The NY Times has a feature up today that compares predicted federal budget surplus (deficit) to what actually occurred (h/t Ezra Klein). Since I have a decade of experience developing and using mathematical simulations for policy evaluation I have a strong reaction to the type of analysis presented by the Times.
From it, many will be tempted to conclude that experts can’t predict the budget accurately so the whole budget prediction exercise is a useless waste of time at best and a political tactic at worst. That type of thinking misses a crucial point of budget predictions.
The point is not necessarily to predict the future accurately, though that would certainly be nice. The point is to use prediction tools to observe the expected changes to future budgets under different policies put into place today. That is, imagine you are a governor of a large state that is facing a budget deficit (know any?). Imagine two options are equally politically viable: (1) Increasing the sales tax by one percentage point and (2) cutting the state Medicaid program by ten percent. One important criterion in deciding between those two would be the difference in future expected budgets. Which one reduces your budget deficit more next year, the year after, in five years, and so forth?

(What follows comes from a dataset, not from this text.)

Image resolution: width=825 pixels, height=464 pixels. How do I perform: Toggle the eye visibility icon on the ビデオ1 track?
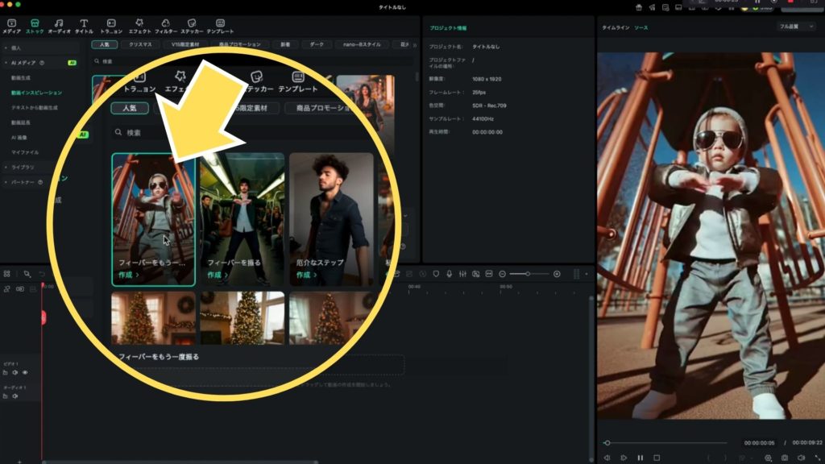(x=25, y=373)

Notice that this exercise has less to do with predicting a single future budget accurately than it does with predicting the difference in future budgets under two regimes. And what’s of great importance is the sign of the difference. Which one does more? As I said, none of this means that accurate absolute prediction isn’t valuable. It is. It’s just not the whole point. And there’s one other reason for that.
Do you think for a second nothing happens between the time of prediction and the time of comparison to actual? I hope not. Lots of things happen. And not all of them are in the model. Budget models typically don’t try to predict the outcomes of elections, the mood of the nation, whether a filibuster-proof majority exists in the Senate, what new legislative ideas will pass and when, terrorist events, and so on. All those things are exogenous to the model. Some of them occur in response to the prediction itself. (Surpluses can initiate a spending spree. Deficits can motivate belt tightening. Etc.)
So, don’t get worked up about inaccuracy of budget predictions. Don’t dismiss the exercise just because the result misses the mark a few years down the road. The best use of budget modeling is as a tool to policy planning. It can lead to better relative decisions even if it is inaccurate in an absolute sense. (The key, of course, is the extent to which the tool is systematically biased, favoring one policy type over another, say. That’s a different story.)